Shruthi M, a college student, finds comfort in such films. “I connect with them a lot,” she says. Another student, Devika M R, enjoys films such as ‘Requiem for a Dream’ and ‘Pan’s Labyrinth’ for “their ability to evoke deep emotions that offer glimpses of today’s reality”.

‘Dark Academia’ is an example of how subtle, dark feelings can hold the young in their grip and present those who follow the aesthetic of the internet subculture as people who romanticise melancholy, death, and love.

Yet, it is just a virtual trend embraced by the youth to project themselves as “literarily and aesthetically high-bred”, some writers feel.

“They enjoy romanticising stuff such as grief and darkness. Some do so for the ‘cool and updated’ tag. They may love the emotions, but won’t be ready to carry the emotional baggage,” says writer Rahul Sankalpa.

Psychologists believe the trend’s positives and negatives are yet to unfold, though there is always a lingering threat of the blues overtaking individual lives. To ground their view, they cite George Gerbner’s ‘Cultivation Theory’, which speaks of how the audience gets influenced by the emotions it is most exposed to.

“When an individual remains in gloom for long, they may feel it is okay to feel low. Worse, they may create situations that lead them to the blues,” says psychologist Jamila Warrier. “It is necessary to be careful of how these themes can reflect on one’s mental well-being.”

Meanwhile, to many like Kaithapram, the current craving for melancholy could be a passing phase. “Times have their own emotional characters. When I was young, the overriding emotion was that of anger at the system. Writings of M T Vasudevan Nair have ample glimpses of it. So every period has a rasa (dominant emotion) of its own,” he says.

To Shalini, however, ‘Dark Academia’ may have positive overtones, which, in due course, “could lead to appreciation of beauty in sobriety”. Also, in all chances, this could be a passing phase “that could add value to the depth of art appreciation”.

Ramadas Rajan, editor of DC publications, finds the ‘Academia’ trend different from the “very organic” attraction that people feel for emotions expressed in works of art.

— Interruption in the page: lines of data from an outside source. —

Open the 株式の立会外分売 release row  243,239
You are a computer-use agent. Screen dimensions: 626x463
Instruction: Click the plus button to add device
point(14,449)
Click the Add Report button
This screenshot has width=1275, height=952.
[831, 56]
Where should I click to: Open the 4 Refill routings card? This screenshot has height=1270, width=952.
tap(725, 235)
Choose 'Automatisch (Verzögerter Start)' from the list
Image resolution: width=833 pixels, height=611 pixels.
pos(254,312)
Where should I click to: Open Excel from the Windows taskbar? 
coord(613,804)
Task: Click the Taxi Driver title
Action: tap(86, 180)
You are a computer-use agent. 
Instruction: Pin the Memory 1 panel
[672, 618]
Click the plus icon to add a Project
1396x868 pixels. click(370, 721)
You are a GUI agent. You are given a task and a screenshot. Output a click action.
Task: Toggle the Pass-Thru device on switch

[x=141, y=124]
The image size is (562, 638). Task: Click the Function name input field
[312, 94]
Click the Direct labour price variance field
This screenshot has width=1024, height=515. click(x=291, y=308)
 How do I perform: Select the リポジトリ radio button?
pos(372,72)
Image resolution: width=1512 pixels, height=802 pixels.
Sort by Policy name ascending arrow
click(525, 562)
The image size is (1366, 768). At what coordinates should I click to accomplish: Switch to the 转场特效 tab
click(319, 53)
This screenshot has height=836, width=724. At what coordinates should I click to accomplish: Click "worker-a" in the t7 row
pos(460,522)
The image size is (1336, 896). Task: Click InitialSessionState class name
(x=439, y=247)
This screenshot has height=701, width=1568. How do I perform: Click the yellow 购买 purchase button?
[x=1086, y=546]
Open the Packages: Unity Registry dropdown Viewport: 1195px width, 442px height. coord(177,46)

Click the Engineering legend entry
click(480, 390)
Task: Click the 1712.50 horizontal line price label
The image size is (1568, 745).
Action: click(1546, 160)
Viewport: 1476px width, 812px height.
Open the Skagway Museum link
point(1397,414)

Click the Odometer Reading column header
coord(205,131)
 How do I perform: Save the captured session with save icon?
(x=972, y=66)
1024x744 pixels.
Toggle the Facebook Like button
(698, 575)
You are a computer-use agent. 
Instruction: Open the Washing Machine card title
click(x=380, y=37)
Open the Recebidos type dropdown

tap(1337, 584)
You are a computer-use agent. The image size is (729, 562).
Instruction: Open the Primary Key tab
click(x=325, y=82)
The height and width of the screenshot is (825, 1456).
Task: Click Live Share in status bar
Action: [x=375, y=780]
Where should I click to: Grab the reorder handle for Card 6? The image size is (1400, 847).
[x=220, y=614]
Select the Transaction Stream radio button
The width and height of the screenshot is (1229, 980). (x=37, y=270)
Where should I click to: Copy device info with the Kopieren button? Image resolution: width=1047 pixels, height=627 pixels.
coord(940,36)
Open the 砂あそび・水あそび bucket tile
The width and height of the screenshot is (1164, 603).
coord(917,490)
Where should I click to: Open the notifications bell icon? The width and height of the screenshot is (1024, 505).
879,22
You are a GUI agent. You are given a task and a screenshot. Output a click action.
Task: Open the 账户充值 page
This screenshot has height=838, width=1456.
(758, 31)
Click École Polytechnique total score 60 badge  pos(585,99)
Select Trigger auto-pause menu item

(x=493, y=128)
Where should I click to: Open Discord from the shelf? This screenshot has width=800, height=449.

He finds the internet space – once taken by self-help, ikigai, mindfulness, and resilience material – now slowly giving room to “heartfelt feelings”. “This could be why N Mohanan’s short novel ‘Orikkal’, on the passionate love the writer had for a woman when young, is trending now. That said, internet subcultures with dark shades need deeper social engagement and analysis.”